Author: RogerMerriman

Above is the Shot Tower in Crane Park, it’s part of my new commute which is also part of a much older commute, Sa and I think oddly that I’m doing better with the longer commute, the fact it’s so far been much, quieter than Holmesdale. Is probably also a factor.

We went to see the new Bladerunner film, which was great, I don’t always do great at going places like cinemas or music festivals even quite small ones. But our local cinema and two near Mum and Dad are small fairly swish ones, that have much less over sugared teens so I don’t overload before we have even got into the screen, we have had to just walk away before now, as I’ve just had information overload, I also have managed to fall on someone etc.

There is quite a interesting video on the guardian site called The party with an impression of an Autistic teens experience of a party, and the information overload due to it.

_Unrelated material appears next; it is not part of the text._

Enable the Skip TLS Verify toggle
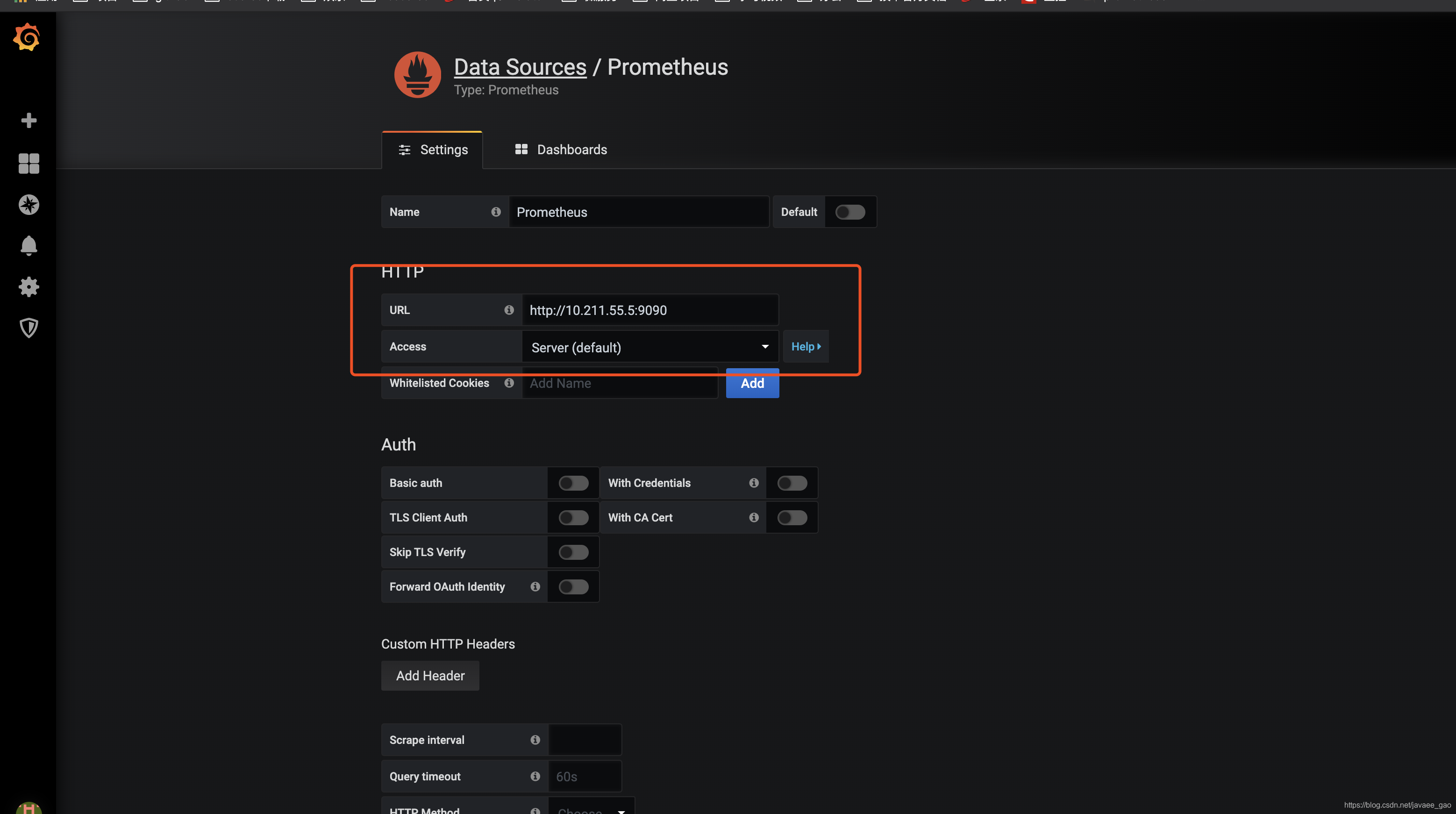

Quite interesting that though it’s similar it’s also quite different, on the whole loud in of its self I don’t have a problem with, it’s the intensity and of the music/tv/film. I do tend to in the cinema have to look away/close my eyes at points that I feel overwhelming, not many but normally a few places in the film.

In other news one of the chaps from my local Headway group has been in touch so I and Sa add our experiences to his site, Brain Injury TouchPoint which is a great idea, how it can gain traction and information out of the brain injury bubble I’m not sure but you don’t know until you try!

I am due to get some cognitive testing some 4 years down the line? It was supposed to happen a year or so ago, (it did happen originally but I was so convinced that everything was just fine!) but in that time the Wolfson unit moved from St George’s to Queen Mary’s. And I fell though the gap, which had been frustrating they have apologised which was nice of them.

I’m quite excited about it, I hope it will allow me to understand what has changed ie what’s broke what’s bent and what’s fine! I had very good results a few years back in with Physiotherapy from the Neuro Rehabilitation service in Kew, which at the time I wasn’t convinced at all, at one point I’m being asked to stand on one leg while a young woman throws a soft ball at me!

But it improved much to my surprise my balance immensely for which I’m very grateful and I now understand how that system works or not as you where.

So I’m hoping that Wolfson can do that for me now. Give me knowledge and closure as you where. So my life isn’t just about my head!

After just over 4 years, the house I’ve been working at for the past 4 years is closing down it may or may not open in the future.

But the guys and us will be spread to the winds, I’m stressed/nervous since I it is rather short notice plus there is the whole everyone knows me and that I’m mildly odd and have problems with some things, which is worrying.

My commute is a fair bit longer 12 vs 3 miles and much busier!

Since my bump to my head, I get ill quite often and more often it lingers, it’s frankly depressing! I have been to the GP so I have some pills and booked in for a Blood test again!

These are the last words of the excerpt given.